# 74

This post looks at some of the current models for how two agents can split the gain in non-zero sum interactions. For instance, if you and a buddy have to split £10 between the two of you, where the money is discarded if you can't reach a deal. Or there is an opportunity to trade your Elvis memorabilia for someone's collection of North Korean propaganda posters: unless you can agree to a way of splitting the gain from trade, the trade won't happen. Or there is the stereotypical battle of the sexes: either a romantic dinner (RD) or a night of Battlestar Galactica (BG) is on offer, and both members of the couple prefer doing something together to doing it separately - but, of course, each one has their preference on which activity to do together.

Unlike standard games such as Prisoner's Dilemma, this is a coordinated game: the two agents will negotiate a joint solution, which is presumed to be binding. This allows for such solutions as 50% (BG,BG) + 50% (RD,RD), which cannot happen with each agent choosing their moves independently. The two agents will be assumed to be expected utility maximisers. What would your feelings be on a good bargaining outcome in this situation?

Enough about your feelings; let's see what the experts are saying. In general, if A and C are outcomes with utilities (a,b) and (c,d), then another possible outcome is pA + (1-p)C (where you decide first, with odds p:1-p, whether to do outcome A or C), with utility p(a,b) + (1-p)(c,d). Hence if you plot every possible expected utilities in the plane for a given game, you get a convex set.

For instance, if there is an interaction with possible pure outcomes (-1,2), (2,10), (4,9), (5,7), (6,3), then the set of actual possible utilities is the pentagon presented here:

The points highlighted in red are the Pareto-optimal points: those where there is no possibility of making both players better off. Generally only Pareto-optimal points are considered valid negotiation solutions: any other point leaves both player strictly poorer than they could be.

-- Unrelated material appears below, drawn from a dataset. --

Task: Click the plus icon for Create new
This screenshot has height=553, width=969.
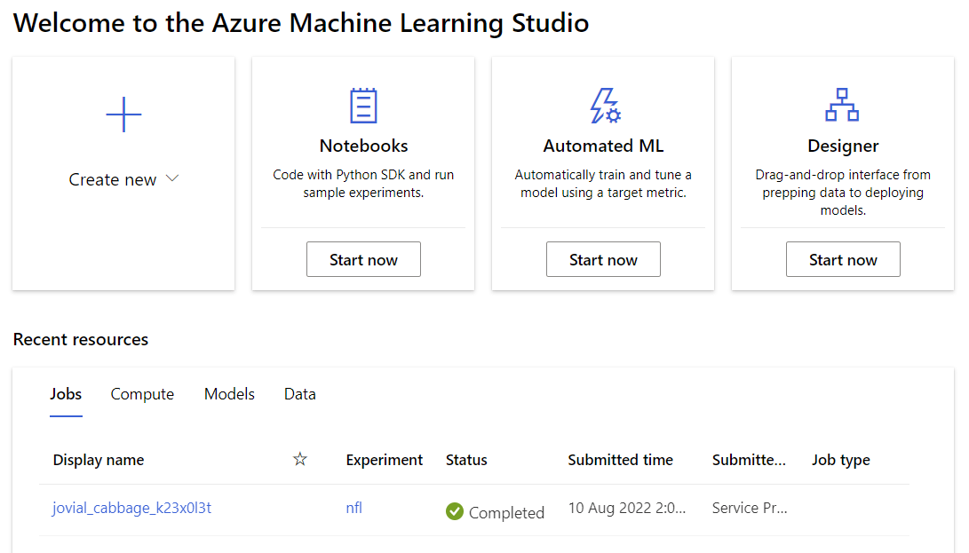Action: [x=123, y=115]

The first and instinctive way to choose an outcome is to select the egalitarian point. This is the Pareto-optimal point where both players get the same utility (in this instance, both get 27/5 utility):

However, you can add an arbitrary number to your utility function without changing any of your decisions; your utility function is translation invariant. Since both players can do so, they can translate the shape seen above in any direction in the plane without changing their fundamental value system. Thus the egalitarian solution is not well-defined, but an artefact of how the utility functions are expressed. One can move it to any Pareto-optimal point simply with translations. Thus the naive egalitarian solution should be rejected.

Another naive possibility is to pick the point that reflects the highest total utility, by adding the two utilities together. This gives the vertex point (4,9):

This method will select the same outcome, no matter what translation is applied to the utilities. But this method is flawed as well: if one agent decides to multiply their utility function by any positive real factor, this does not change their underlying algorithm at all, but does change the "highest total utility". If the first agent decides to multiply their utility by five, for instance, we have the new picture portrayed here, and the "highest total utility point" has decidedly shifted, to the first player's great advantage:

To summarise these transformations to utility functions, we say that a utility function is defined only up to affine transformations - translations and scalings. Thus any valid method of bargaining must also be invariant to affine transformations of both the utility functions.

The two most popular ways of doing this are the Nash Bargaining solution (NBS), and the Kalai-Smorodinsky Bargaining Solution (KSBS). Both are dependent on the existence of a "disagreement point" d: a point representing the utilities that each player will get if negotiations break down. Establishing this disagreement point is another subject entirely; but once it is agreed upon, one translates it so that d=(0,0). This means that one has removed the translation freedom from the bargaining game, as any translation by either player will move d away from the origin. In this example, I'll arbitrarily choose the disagreement at d=(-1,4); hence it now suffices to find a scalings-invariant solution.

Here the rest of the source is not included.